Monday, March 28, 2011

Japan and NASDAQ 100 Technology companies...

Japan is in crisis. We all know that, however, the NASDAQ 100 apparently less aware than it should be. What is interesting here is that there is a lot of technology manufacturing that has been completely taken off line in Japan. Much of this manufacturing is for components that are built using proprietary capabilities and hardware only available in Japan. The intellectual property and patents required to implement it are not for sale or available at this point. Perhaps over time, Japanese companies will diversify more of their technologies via licensing and non-domestic manufacturing. In any case, reproducing these capabilities is not a simple situation as it is simply not possible to recreate the facilities, manufacturing technologies or capabilities somewhere else. I is simply too expensive, not an option or too time consuming or some combination. The resulting condition brings up several important questions:
  1. Will Japanese manufactures come back online soon?
  2. Will components manufactured in Japan be considered contaminated if the Fukushima issue remains in the picture?
  3. Will companies be willing to make the required capital investments in R&D and manufacturing to bring component manufacture closer to home.
My answer is something I discussed in my posts this weekend. The Japanese government has not made it possible for companies to plan their futures. Every time a piece of information comes out it is found to be unreliable, therefore, people stop committing resources and planning based on untrustworthy data. This situation will significantly delay Japanese technology manufacturing coming back on line and ramping to normal levels for quite some time.
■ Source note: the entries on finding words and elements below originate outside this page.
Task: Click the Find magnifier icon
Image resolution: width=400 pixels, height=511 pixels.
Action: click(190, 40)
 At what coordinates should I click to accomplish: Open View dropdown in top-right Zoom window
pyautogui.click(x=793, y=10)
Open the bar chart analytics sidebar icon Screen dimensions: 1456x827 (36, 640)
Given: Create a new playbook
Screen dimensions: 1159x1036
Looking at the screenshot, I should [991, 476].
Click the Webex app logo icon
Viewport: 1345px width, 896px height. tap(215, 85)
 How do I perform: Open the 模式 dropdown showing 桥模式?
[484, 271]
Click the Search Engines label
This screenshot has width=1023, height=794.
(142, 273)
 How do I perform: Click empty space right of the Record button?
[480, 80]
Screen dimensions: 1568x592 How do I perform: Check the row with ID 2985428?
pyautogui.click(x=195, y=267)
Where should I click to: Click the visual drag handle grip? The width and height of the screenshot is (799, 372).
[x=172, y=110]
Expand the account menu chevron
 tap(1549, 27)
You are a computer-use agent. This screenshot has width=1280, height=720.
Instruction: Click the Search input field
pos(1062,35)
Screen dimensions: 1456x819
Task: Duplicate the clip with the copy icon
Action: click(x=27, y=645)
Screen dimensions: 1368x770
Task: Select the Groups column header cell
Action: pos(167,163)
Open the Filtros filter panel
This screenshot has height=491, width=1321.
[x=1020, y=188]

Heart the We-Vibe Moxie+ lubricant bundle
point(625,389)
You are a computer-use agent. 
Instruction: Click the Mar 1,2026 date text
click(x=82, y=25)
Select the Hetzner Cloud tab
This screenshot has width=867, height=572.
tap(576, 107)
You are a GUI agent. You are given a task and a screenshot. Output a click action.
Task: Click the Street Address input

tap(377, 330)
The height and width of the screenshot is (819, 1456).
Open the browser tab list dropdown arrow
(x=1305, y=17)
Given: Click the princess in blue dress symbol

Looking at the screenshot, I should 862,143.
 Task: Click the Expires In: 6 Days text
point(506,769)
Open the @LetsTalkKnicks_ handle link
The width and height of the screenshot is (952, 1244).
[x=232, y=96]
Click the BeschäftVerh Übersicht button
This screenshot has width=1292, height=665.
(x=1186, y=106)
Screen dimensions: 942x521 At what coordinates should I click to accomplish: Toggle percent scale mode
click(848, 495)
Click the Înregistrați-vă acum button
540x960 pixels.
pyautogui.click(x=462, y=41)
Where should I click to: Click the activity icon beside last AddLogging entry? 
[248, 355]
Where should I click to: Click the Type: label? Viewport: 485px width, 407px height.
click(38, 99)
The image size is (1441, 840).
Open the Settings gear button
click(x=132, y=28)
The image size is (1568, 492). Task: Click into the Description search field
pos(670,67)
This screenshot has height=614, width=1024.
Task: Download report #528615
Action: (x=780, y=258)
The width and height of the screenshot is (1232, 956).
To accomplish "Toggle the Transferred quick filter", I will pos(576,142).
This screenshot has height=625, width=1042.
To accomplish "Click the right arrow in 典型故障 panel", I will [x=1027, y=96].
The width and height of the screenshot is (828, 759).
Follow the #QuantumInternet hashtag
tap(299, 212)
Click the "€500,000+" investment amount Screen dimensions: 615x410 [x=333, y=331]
The Nasdaq 100 companies for example could attempt to build components themselves, but that is not a reasonable commitment for them at this time or in this economic environment. They don't have the technology patents, resources and infrastructure that Japan has built over these many years. American companies concentrated on delivery of the end-product not the manufacture of its components. They will chose to wait this out hoping that Japan or Japanese companies figure out a realistic solution...which may end up being quite some time. During this time their sales will likely be dramatically impacted and they will be forced to make significant cuts and resource adjustments. I see the technology space as extremely risky here and am surprised that dramatic optimism that people seem to have for it. It was risky anyway and people have been getting a sell-job from analysts anyway, but with the Japan issue there is simply no reason to buy Technology companies with exposure to Japanese production and manufacturing.

All in all this is going to take a long time for the technology space to come back to normal. Companies like CSCO, HP and AAPL have a lot of exposure to Japanese technologies and if things don't start to get back to normal really fast...they will not be able to cope without dramatic changes.